[Start DATA ROWS]

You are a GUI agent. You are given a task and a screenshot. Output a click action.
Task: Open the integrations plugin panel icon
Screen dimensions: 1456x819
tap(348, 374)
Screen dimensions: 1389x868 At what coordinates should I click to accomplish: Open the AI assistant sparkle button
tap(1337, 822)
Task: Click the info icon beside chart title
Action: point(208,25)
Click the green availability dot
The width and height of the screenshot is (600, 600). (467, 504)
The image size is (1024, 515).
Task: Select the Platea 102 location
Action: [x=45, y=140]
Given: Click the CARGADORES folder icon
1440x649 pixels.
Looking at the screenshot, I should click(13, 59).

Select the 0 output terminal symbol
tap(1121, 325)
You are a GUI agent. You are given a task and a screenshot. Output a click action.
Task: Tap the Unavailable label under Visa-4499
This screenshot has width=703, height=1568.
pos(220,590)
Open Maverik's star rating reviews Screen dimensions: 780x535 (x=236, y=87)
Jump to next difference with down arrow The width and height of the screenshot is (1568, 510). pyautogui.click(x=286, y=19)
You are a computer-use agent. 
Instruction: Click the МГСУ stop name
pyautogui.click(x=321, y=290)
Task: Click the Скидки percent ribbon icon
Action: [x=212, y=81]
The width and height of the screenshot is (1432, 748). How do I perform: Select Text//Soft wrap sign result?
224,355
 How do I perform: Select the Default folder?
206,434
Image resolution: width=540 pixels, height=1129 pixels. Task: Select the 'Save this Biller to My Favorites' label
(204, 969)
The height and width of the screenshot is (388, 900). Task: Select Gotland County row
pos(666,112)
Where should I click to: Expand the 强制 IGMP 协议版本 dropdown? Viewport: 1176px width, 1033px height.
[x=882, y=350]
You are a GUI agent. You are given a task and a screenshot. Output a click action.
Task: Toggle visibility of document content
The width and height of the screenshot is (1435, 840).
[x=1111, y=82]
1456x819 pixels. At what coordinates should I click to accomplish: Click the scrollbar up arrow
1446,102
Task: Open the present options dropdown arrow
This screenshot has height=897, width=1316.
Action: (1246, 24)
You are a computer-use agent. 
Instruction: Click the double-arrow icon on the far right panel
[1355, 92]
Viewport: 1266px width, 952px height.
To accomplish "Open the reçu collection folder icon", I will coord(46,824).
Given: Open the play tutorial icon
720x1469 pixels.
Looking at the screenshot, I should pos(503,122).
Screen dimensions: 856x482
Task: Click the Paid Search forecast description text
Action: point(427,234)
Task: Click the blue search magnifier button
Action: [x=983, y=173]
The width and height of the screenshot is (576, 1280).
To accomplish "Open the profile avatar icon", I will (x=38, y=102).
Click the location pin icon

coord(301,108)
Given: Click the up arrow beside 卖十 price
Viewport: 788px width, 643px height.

[End DATA ROWS]

▶ REQUIREMENT: Reproduce the entire listing above word for word, from its first line through its last.

▶ SOLUTION BELOW:
You are a GUI agent. You are given a task and a screenshot. Output a click action.
Task: Open the integrations plugin panel icon
Screen dimensions: 1456x819
tap(348, 374)
Screen dimensions: 1389x868 At what coordinates should I click to accomplish: Open the AI assistant sparkle button
tap(1337, 822)
Task: Click the info icon beside chart title
Action: point(208,25)
Click the green availability dot
The width and height of the screenshot is (600, 600). (467, 504)
The image size is (1024, 515).
Task: Select the Platea 102 location
Action: [x=45, y=140]
Given: Click the CARGADORES folder icon
1440x649 pixels.
Looking at the screenshot, I should click(13, 59).

Select the 0 output terminal symbol
tap(1121, 325)
You are a GUI agent. You are given a task and a screenshot. Output a click action.
Task: Tap the Unavailable label under Visa-4499
This screenshot has width=703, height=1568.
pos(220,590)
Open Maverik's star rating reviews Screen dimensions: 780x535 (x=236, y=87)
Jump to next difference with down arrow The width and height of the screenshot is (1568, 510). pyautogui.click(x=286, y=19)
You are a computer-use agent. 
Instruction: Click the МГСУ stop name
pyautogui.click(x=321, y=290)
Task: Click the Скидки percent ribbon icon
Action: [x=212, y=81]
The width and height of the screenshot is (1432, 748). How do I perform: Select Text//Soft wrap sign result?
224,355
 How do I perform: Select the Default folder?
206,434
Image resolution: width=540 pixels, height=1129 pixels. Task: Select the 'Save this Biller to My Favorites' label
(204, 969)
The height and width of the screenshot is (388, 900). Task: Select Gotland County row
pos(666,112)
Where should I click to: Expand the 强制 IGMP 协议版本 dropdown? Viewport: 1176px width, 1033px height.
[x=882, y=350]
You are a GUI agent. You are given a task and a screenshot. Output a click action.
Task: Toggle visibility of document content
The width and height of the screenshot is (1435, 840).
[x=1111, y=82]
1456x819 pixels. At what coordinates should I click to accomplish: Click the scrollbar up arrow
1446,102
Task: Open the present options dropdown arrow
This screenshot has height=897, width=1316.
Action: (1246, 24)
You are a computer-use agent. 
Instruction: Click the double-arrow icon on the far right panel
[1355, 92]
Viewport: 1266px width, 952px height.
To accomplish "Open the reçu collection folder icon", I will coord(46,824).
Given: Open the play tutorial icon
720x1469 pixels.
Looking at the screenshot, I should pos(503,122).
Screen dimensions: 856x482
Task: Click the Paid Search forecast description text
Action: point(427,234)
Task: Click the blue search magnifier button
Action: [x=983, y=173]
The width and height of the screenshot is (576, 1280).
To accomplish "Open the profile avatar icon", I will (x=38, y=102).
Click the location pin icon

coord(301,108)
Given: Click the up arrow beside 卖十 price
Viewport: 788px width, 643px height.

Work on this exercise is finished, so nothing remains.